‘Ice Mother’: Finding Self and Freedom Through Freezing Waters

‘Ice Mother’: Finding Self and Freedom Through Freezing Waters
"Ice Mother".
Catherine Yang
4/26/2017
Updated:
4/26/2017

NEW YORK—Director Bohdan Slama is fascinated with families; he has made five feature films, and every one of them deals with family relations at their core.

“It is my life theme,” said Slama, whose latest film “Ice Mother” is playing at the Tribeca Film Festival. “It’s the foundation of human relationships; a good family gives people a sense for good relations with other people, which seems to me to be the most important.”

The impetus for “Ice Mother” was the thought of the many “infantile adults” in today’s world, children who never seem to grow up and take responsibility for themselves. Slama finds it to be a dangerous phenomenon. For Slama, “mothers keep the world together,” and the thought of mothers suffering their infantile adult children seemed disastrous. It sent him searching: What kind of relationships would be needed to help such a mother find freedom?

"Ice Mother." (Negativ Film Productions)
"Ice Mother." (Negativ Film Productions)

It took two years to piece together his main character, Hana, the “good soul” of her family. At 67-years-old, she is a widow who still has to take care of her two sons—both fully grown adults whose weekly dinner visits highlight their selfishness more than any sense of caring for their mother or each other. Hana lets herself be taken advantage of, is timid and subservient, and cut off from the world as such. Until she stumbles across a man who seems to be drowning in freezing waters one winter. 

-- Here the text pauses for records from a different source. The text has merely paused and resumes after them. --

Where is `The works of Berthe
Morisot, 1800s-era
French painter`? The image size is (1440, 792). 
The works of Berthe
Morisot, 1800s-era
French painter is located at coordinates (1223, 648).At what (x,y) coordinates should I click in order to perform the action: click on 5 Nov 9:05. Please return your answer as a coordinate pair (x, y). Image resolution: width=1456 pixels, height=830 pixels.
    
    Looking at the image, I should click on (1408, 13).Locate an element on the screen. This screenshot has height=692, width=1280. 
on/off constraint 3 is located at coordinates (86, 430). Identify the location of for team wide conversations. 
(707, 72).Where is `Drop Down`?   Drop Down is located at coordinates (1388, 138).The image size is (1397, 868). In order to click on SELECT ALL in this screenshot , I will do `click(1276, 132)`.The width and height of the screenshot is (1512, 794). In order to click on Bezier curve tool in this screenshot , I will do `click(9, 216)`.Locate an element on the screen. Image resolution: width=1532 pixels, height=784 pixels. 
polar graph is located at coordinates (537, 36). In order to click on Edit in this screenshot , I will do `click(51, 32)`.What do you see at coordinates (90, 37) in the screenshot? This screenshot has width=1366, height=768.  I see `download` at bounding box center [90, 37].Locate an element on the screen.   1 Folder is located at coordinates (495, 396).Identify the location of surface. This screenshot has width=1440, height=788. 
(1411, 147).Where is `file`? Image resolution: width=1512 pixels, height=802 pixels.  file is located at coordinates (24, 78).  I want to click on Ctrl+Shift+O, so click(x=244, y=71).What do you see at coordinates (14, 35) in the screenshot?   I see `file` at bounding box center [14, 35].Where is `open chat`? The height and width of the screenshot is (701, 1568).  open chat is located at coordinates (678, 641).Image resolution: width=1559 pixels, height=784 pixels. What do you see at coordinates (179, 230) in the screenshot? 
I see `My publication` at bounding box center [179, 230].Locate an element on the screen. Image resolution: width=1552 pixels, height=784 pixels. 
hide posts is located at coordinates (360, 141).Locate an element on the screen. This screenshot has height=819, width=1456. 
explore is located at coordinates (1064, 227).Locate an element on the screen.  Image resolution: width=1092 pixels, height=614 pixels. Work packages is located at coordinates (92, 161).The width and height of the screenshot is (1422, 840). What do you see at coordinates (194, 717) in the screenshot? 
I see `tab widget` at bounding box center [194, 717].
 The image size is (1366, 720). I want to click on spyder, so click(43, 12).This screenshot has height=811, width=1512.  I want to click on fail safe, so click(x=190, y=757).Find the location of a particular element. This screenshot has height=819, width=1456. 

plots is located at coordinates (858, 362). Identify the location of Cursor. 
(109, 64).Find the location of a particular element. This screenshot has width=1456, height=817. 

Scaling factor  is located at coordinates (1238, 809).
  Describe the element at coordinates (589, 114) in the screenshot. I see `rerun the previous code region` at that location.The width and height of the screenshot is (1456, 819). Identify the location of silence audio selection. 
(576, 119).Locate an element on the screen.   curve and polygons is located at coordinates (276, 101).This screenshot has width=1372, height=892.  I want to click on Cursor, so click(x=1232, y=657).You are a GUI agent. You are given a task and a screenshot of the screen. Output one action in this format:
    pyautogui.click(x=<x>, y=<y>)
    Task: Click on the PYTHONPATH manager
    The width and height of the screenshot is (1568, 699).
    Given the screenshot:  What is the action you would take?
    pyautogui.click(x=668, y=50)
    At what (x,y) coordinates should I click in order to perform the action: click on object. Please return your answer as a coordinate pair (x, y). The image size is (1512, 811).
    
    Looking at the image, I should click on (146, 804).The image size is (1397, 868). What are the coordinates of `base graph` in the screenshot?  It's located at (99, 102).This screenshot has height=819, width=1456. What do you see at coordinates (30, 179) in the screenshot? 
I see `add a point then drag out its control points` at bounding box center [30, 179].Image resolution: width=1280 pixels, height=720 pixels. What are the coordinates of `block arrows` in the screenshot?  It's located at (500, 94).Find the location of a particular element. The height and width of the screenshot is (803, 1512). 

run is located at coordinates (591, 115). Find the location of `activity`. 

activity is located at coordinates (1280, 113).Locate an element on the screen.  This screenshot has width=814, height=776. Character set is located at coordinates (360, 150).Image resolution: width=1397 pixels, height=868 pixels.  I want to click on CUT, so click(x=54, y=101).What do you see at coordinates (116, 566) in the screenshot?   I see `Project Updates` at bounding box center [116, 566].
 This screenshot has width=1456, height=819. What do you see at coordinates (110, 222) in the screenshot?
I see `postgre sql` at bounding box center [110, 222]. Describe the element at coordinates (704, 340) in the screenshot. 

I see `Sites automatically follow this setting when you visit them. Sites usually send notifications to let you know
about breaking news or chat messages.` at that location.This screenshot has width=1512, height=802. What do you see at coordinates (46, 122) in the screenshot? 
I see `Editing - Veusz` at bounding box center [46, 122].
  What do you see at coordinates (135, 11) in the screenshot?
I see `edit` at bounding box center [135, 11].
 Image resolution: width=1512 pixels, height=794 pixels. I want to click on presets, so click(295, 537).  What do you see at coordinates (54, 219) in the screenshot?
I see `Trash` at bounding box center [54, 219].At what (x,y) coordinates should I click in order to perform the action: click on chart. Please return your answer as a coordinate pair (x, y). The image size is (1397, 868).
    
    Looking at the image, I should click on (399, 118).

Hana (played by Zuzana Kronerova) and her 8-year-old grandson Ivanek (Daniel Vízek) help the man, Brona (Pavel Novy), out of the water, and are introduced to the strange world of ice swimming.  

A community of people—poor, rich, old, young, it doesn’t matter once you’re in the water—meet up regularly to swim in the freezing river and hold regular competitions. Even among competitors there is support. It’s an entirely different world. 

Slama tried ice swimming himself. “It’s really great,” he said. “I am not like these guys in the movie who are used to swimming one kilometer in this cold water. I stayed like three minutes and that’s all.”

“It’s funny, because coming out the cold water you feel so hot,” Slama explained. In the freezing waters, your sense of feeling retreats as your blood and body heat converge to protect your heart and organs in the center of your body. Even experienced swimmers feel fear every time, and there’s always a chance you can pass out in the cold.

But as you come out of the water, “it’s like a baby coming out to the world and first looking,” Slama said. “It leaves you feeling unbelievably good, because blood is returning back, and it brings endorphins.”

It brings to mind ancient rituals of bathing in or dousing yourself with cold water as a sign of life and rejuvenation. The Japanese have misogi, standing under a cold stream of water to expel evil and negative influences; there is a Slavic ritual of cutting into a frozen river and standing there to call for spring; there is an old Orthodox Christian ritual of plunging into cold water blessed by priests for cleansing, to name just a few. 

Hana, led by the hand by Brona, dips her toes into the world until she starts to open up. Ivanek too finds a community and good examples of relationships he hadn’t known with his dysfunctional family. 

But ultimately, the community isn’t the most important thing Hana finds. After plunging into the icy waters, she, too, comes out the other side with a renewed sense of feeling.